Ecosyste.ms: Awesome

An open API service indexing awesome lists of open source software.

Awesome Lists | Featured Topics | Projects

https://github.com/sicara/dvc-streamlit-example

Dvc + Streamlit = ❤️
https://github.com/sicara/dvc-streamlit-example

Last synced: about 2 months ago
JSON representation

Dvc + Streamlit = ❤️

Awesome Lists containing this project

README

        

Dvc + Streamlit = ❤️
===

![DVC + Streamlit = Love](./docs/images/dvc_streamlit_header.png)

This repository is an example that demonstrates how [dvc](https://dvc.org/)
together with [streamlit](https://streamlit.io/) can help tracking the model
performance during R&D exploration.

The python code is not the purpose of this repository.
It is adapted from [the transfer learning Tensorflow tutorial](https://www.tensorflow.org/tutorials/images/transfer_learning).

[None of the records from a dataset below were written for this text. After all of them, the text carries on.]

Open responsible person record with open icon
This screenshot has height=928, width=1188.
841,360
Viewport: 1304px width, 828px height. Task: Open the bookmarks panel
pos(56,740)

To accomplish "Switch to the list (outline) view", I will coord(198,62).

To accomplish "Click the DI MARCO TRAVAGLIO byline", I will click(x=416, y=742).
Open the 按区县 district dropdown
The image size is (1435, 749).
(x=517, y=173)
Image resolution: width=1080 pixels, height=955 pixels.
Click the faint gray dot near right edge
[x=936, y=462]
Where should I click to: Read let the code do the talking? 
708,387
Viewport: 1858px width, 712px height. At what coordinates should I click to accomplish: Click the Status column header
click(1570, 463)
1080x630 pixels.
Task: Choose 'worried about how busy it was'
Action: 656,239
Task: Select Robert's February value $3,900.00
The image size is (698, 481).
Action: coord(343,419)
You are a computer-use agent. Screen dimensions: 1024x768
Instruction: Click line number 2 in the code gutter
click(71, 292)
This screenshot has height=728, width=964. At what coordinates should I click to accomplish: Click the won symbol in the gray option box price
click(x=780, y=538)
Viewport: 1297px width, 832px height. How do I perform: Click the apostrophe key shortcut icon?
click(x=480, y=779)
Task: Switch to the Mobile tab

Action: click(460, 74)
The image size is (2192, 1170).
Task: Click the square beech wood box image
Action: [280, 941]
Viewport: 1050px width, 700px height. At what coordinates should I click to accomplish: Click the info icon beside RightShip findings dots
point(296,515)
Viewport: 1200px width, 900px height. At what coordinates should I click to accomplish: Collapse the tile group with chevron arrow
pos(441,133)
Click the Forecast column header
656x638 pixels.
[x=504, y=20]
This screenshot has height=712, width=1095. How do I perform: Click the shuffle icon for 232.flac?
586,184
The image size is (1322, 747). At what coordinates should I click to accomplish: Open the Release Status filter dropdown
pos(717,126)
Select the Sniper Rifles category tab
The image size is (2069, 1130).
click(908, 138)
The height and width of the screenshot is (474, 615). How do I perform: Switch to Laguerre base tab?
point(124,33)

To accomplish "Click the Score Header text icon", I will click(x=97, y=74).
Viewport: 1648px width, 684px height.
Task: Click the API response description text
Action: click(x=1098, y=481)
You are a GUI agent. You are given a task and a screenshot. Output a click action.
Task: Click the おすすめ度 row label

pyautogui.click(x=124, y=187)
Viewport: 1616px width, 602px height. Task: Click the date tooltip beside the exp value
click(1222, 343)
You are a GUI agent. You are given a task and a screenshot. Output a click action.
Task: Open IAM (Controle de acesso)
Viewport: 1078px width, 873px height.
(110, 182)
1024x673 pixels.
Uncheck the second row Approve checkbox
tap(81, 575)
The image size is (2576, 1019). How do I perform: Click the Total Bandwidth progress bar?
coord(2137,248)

Data, metrics, model weights produced during the training and evaluation processed
are tracked using [dvc](https://dvc.org/)
while a [streamlit app](https://streamlit.io/) allows to visually explore model
predictions and compare trained models.

## Installation

### Requirements

- python >= 3.7.1,< 3.10
- For GPU support for Tensorflow 2.4.x: Nvidia drivers > 450 and Cuda >= 11

### Install dependencies

1. [Optional] [Install poetry](https://python-poetry.org/docs/master/#installing-with-the-official-installer) if you don't have it already.
2. Install dependencies: `poetry install`

## DVC Commands

The repository contains [a single dvc pipeline](./dvc.yaml) that looks like this :

![Dcv pipeline](./docs/images/dvc-pipeline.png)

**Stages description**:

| # | Stage Name | Description |
|---|--------------------|-------------|
| 1 | `download_dataset` | Download the [cat_vs_dogs dataset](https://www.tensorflow.org/datasets/catalog/cats_vs_dogs) to `data/raw` folder |
| 2 | `split_dataset` | The cat vs dogs has no `test` subset. This stage keeps the `train` subset as is and splits the `val` subset into `val` and `test` subsets. Then, it copies images in `train` / `val` / `test` subfolders in `data/dataset` |
| 3 | `train` | Train a classifier using transfer learning from a pre-trained network |
| 4 | `evaluate` | Compute accuracy of the trained model on the `test` subset |

Useful dvc commands:

| Command | Description |
|-------------|-------------|
| `dvc pull` | Pull all the data: dataset images, model weights, etc |
| `dvc repro` | Relaunch the whole pipeline. Use `-f` to force pipeline execution or `-s` to launch a single stage. |
| `dvc plots show data/evaluation/predictions.csv --out data/evaluation/confusion.html` | Generate confusion matrix using the [dvc predefined template](.dvc/plots/confusion.json).|
| `dvc dag --full --dot \| dot -Tpng -o docs/images/dvc-pipeline.png` | Regenerate the pipeline graph above. The graphviz package is required. |

To go further, see the [dvc CLI reference](https://dvc.org/doc/command-reference).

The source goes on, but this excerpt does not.